Shooting exposes holes at heart of Northern Ireland peace deal

By Conor Humphries

BELFAST (Reuters) - When masked gunmen linked to the Irish Republican Army (IRA) opened fire on a former member outside his Belfast home last month, they blew a hole in the already tattered agreement holding the British province together.

The 1998 power-sharing deal ended three decades of tit-for-tat killings between Catholic Irish nationalists who want the province to unite with Ireland and their Protestant rivals that killed 3,600, but the forced coalition has struggled amid intensifying sectarian bickering in recent years.

The police said the gun attack showed that the IRA, responsible for around half of those deaths, was still active, infuriating one pro-British party which pulled out of the grand coalition. The other is threatening to follow even though Sinn Fein, the political party associated with the IRA, says the IRA has "left the stage".

"The situation has been deteriorating since 2012. Something has to change," said Neil Jarman director of the Institute for Conflict Research, a Belfast-based think tank. "Things were barely working before this killing."

The latest crisis began when former IRA member Kevin McGuigan was shot dead at his house in the Irish nationalist Short Strand estate in east Belfast.
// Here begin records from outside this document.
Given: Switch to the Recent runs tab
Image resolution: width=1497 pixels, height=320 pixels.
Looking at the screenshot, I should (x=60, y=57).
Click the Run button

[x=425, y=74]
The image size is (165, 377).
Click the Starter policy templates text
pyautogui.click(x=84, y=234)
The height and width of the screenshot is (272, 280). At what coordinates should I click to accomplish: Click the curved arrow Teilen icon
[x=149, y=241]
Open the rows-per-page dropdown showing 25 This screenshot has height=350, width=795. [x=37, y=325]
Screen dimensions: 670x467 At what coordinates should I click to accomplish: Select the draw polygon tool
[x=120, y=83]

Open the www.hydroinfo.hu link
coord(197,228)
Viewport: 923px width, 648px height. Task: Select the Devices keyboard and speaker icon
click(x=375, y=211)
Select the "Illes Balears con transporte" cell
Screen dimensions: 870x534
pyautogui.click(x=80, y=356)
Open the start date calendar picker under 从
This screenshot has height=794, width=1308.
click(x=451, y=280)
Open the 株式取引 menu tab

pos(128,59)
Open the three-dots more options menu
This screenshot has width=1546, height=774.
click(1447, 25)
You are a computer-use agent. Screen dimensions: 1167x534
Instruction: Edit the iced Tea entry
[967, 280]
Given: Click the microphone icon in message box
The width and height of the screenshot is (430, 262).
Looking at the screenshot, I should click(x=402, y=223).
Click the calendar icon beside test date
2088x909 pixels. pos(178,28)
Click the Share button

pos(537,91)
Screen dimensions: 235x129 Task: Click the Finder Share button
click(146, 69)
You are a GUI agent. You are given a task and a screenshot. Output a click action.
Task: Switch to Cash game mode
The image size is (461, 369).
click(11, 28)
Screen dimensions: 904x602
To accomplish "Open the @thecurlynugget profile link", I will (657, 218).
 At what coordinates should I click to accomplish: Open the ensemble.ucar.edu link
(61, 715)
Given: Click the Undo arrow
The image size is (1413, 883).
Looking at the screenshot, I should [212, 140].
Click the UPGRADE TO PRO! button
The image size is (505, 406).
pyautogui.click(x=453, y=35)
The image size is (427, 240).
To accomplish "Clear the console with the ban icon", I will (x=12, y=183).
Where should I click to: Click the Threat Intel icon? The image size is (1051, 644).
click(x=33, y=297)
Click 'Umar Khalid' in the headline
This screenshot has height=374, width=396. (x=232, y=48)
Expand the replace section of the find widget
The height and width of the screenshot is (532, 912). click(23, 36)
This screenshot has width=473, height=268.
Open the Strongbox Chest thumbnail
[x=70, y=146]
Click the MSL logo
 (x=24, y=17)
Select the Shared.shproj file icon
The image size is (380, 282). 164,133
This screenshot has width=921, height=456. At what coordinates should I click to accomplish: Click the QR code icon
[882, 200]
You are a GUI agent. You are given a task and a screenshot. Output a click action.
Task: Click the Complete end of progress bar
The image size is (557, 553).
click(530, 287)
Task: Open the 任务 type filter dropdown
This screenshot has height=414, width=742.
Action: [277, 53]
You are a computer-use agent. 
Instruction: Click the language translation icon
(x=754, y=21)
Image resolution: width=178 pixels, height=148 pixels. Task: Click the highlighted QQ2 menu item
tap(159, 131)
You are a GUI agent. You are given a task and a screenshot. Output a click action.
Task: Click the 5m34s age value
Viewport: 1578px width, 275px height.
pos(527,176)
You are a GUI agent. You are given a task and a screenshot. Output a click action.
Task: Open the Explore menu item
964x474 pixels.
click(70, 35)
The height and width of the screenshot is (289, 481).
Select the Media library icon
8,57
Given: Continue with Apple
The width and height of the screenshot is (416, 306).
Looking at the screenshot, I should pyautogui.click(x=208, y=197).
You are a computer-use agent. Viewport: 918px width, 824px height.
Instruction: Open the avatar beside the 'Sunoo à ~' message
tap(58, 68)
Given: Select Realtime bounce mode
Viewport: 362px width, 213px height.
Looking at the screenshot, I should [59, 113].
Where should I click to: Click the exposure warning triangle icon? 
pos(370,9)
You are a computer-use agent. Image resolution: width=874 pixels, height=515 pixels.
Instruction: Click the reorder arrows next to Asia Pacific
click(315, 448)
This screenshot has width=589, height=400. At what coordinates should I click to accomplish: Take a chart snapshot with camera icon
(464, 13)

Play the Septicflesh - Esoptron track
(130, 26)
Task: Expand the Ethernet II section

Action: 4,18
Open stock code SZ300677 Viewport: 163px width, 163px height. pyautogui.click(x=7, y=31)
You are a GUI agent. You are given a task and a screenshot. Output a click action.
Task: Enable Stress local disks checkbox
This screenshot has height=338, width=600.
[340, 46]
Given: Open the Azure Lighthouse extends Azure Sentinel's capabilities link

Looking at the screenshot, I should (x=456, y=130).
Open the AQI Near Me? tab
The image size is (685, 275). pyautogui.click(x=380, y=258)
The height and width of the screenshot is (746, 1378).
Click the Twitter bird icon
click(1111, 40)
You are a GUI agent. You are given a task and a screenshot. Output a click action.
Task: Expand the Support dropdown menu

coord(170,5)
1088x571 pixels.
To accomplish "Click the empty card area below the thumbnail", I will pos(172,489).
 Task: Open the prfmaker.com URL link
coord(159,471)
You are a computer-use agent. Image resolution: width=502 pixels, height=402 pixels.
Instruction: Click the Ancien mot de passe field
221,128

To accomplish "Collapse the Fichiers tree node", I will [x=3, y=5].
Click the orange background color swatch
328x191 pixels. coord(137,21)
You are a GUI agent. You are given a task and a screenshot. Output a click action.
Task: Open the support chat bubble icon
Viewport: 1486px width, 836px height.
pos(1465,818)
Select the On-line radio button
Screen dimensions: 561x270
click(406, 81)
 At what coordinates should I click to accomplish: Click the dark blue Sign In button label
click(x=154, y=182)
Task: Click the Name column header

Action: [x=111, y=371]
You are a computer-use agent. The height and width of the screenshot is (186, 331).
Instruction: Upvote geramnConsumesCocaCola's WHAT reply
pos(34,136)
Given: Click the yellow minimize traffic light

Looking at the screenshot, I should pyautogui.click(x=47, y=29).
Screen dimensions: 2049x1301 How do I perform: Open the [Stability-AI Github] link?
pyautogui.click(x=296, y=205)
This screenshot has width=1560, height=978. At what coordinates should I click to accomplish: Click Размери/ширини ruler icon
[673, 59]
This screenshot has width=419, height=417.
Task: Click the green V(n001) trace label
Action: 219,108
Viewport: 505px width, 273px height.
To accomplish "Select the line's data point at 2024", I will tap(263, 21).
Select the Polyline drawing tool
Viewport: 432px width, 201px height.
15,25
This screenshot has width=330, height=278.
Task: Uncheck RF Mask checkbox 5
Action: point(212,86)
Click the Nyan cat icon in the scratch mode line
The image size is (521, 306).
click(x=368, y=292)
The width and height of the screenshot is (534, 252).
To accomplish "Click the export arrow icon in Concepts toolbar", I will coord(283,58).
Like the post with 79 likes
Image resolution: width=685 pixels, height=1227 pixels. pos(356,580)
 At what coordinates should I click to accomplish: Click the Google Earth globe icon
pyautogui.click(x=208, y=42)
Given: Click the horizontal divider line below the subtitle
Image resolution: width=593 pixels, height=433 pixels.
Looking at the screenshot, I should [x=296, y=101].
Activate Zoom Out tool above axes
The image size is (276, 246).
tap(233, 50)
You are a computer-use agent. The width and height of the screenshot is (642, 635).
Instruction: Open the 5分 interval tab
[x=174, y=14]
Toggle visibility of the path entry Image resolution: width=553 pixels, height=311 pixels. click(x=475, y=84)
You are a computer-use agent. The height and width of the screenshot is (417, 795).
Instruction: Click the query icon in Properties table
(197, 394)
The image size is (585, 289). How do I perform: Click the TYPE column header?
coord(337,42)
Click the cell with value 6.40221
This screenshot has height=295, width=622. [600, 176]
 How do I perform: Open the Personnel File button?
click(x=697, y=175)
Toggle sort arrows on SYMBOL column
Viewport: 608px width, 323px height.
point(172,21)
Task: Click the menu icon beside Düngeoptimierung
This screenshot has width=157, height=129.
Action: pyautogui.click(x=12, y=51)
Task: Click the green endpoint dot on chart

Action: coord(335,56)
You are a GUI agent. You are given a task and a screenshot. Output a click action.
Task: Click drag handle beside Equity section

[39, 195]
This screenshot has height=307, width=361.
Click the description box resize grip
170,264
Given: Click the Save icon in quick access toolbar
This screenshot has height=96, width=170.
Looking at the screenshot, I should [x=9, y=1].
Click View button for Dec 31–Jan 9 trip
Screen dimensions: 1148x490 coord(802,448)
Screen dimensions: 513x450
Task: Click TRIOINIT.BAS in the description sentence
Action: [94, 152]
The attack forced police to admit to an open secret that the IRA still exists in some form a decade after their relinquishing of violence paved the way for a power-sharing government.

The junior pro-British party, the Ulster Unionists said it could no longer work with Sinn Fein, and quit.

The larger Democratic Unionist Party threatened to follow and is currently in talks about starting formal talks.

Analysts say an admission by Sinn Fein that a demilitarized IRA exists or the creation of an independent monitoring group might defuse the stand-off.

But failure would result in the collapse of the executive, forcing a return to direct rule from London that Sinn Fein Deputy Leader Martin McGuinness says would "create a vacuum that would be exploited by violent elements on all sides."

Commentators say there appears little appetite among either side for a return to violence, but analysts say it is unlikely British Prime Minster David Cameron or Irish counterpart Enda Kenny would take the risk.

"Neither government has displayed a great deal of interest, but this may concentrate minds," said Margaret O'Callaghan, Senior Lecturer in Politics at Queens University in Belfast. "Neither government can afford to let it fail."

"FROM ONE CRISIS TO ANOTHER"

While only a sporadic campaign of violence by small splinter groups remains after the 1998 peace deal, the compulsory coalition of bitter rivals that took a decade to establish any sort of a stable devolved government has not moved on with the same speed.

Since 2012 disagreements over parades, flags and social welfare reform have created stalemate, forcing the repeated intervention of international mediators and the British and Irish governments.

"It just lurches from one crisis to another without providing much real governance," said Maire Braniff, a lecturer at the University of Ulster.

On Tuesday, Cameron was asked by the DUP to suspend parliament for a month to facilitate talks to solve the latest impasse.

But Catholics living in the Short Strand and Protestants on the union-jack lined streets that surround it were less than enthused at the prospect of a new round of crisis talks.

While some of a dozen people interviewed voiced anger at politicians from rival communities, most said more fundamental change was needed.

"It's not that I want to be ruled by Westminster... but I've yet to meet anyone who would speak well of Stormont (Belfast's parliament), that would miss it if it was to go," said Eamon, a 63-year-old Catholic council worker in the Short Strand, who declined to give his surname.